India has had a myriad of bankruptcy and insolvency laws for many years now. These legislations have often grappled with the complex nature of the insolvency process, and the Government has previously resorted to enacting new legislations to address, sometime specific, problems. This has led to the existence of multiple legislations such as the Presidency Towns Insolvency Act, 1909 and Provincial Insolvency Act, 1920, the Companies Act, 2013, Sick Industrial Companies (Special Provisions) Repeal Act, 2003 (SICA), Limited Liability Partnership Act, 2008 (LLP Act), Securitization and Reconstruction of Financial Assets and Enforcement of Security Interest Act, 2002 (SARFAESI) and others.
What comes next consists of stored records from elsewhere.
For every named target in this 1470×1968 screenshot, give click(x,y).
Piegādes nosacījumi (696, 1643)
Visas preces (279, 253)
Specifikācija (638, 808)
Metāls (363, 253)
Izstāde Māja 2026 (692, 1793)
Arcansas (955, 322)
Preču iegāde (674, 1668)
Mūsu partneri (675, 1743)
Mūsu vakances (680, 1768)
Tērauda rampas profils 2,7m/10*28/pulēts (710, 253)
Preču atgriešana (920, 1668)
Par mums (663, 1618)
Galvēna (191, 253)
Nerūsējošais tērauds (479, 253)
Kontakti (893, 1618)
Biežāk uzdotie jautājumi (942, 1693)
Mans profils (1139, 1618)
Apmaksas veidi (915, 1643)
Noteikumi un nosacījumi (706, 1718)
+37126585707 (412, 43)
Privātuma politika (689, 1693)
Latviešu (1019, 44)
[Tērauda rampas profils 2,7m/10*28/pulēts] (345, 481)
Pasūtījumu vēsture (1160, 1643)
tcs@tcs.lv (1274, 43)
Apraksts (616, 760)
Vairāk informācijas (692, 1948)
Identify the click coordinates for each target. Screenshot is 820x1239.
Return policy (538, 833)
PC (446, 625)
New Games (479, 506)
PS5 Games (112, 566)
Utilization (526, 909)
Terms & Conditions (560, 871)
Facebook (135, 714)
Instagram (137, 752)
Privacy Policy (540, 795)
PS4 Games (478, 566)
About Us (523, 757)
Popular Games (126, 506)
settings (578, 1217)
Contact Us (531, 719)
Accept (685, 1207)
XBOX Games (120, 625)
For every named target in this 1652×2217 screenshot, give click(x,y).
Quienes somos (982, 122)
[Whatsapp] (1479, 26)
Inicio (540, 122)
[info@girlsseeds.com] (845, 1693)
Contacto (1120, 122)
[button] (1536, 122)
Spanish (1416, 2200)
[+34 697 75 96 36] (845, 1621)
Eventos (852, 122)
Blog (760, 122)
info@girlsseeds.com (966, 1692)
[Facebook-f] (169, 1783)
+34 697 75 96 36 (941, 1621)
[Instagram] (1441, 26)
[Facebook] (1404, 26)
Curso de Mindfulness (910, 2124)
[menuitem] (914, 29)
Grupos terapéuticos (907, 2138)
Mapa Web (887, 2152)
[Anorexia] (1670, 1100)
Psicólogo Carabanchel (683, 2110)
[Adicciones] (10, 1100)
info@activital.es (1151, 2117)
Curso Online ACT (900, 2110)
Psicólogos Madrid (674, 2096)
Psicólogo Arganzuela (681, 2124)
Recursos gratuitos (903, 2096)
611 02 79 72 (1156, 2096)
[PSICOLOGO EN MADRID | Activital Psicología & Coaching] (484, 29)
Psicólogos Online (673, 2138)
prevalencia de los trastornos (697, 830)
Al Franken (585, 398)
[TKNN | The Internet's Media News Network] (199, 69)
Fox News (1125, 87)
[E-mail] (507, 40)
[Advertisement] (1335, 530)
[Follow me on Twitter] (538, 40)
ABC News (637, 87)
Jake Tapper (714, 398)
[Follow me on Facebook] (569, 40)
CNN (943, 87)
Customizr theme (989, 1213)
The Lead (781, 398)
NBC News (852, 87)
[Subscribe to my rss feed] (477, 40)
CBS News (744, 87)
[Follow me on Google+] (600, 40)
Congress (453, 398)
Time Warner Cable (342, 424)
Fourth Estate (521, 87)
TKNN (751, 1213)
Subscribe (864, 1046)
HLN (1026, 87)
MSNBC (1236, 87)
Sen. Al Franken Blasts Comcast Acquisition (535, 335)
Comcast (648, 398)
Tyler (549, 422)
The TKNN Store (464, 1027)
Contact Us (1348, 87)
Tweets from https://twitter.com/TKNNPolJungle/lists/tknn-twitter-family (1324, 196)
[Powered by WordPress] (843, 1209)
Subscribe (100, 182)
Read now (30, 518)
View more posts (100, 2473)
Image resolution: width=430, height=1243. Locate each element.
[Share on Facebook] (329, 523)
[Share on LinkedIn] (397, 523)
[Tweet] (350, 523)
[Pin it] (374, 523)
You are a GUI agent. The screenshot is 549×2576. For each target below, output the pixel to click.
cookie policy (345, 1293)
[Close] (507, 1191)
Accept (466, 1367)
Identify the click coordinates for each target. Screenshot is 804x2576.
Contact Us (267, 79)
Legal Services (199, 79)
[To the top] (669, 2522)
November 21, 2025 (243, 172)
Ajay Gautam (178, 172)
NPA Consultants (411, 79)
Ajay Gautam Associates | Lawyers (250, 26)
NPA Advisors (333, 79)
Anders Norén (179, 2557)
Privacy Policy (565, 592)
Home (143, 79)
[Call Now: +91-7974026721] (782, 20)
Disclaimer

This new law, which received Presidential assent on 28 May 2016, seeks to consolidate and support quicker resolution of bankruptcy.

The objectives of the Code, as stated in its preamble is as follows:

“…to consolidate and amend the laws relating to reorganisation and insolvency resolution of corporate persons, partnership firms and individuals in a time bound manner for maximisation of value of assets of such persons, to promote entrepreneurship, availability of credit and balance the interests of all the stakeholders including alteration in the order of priority of payment of Government dues and to establish an Insolvency and Bankruptcy Board of India, and for matters connected therewith or incidental thereto.”

The Insolvency Resolution Process

Parts III & IV of the Code deal with the insolvency resolution and liquidation proceedings with respect to corporate debtors, which, by definition, includes companies, LLPs, and any other person incorporated with limited liability under a law for the time being in force, but excludes financial service providers.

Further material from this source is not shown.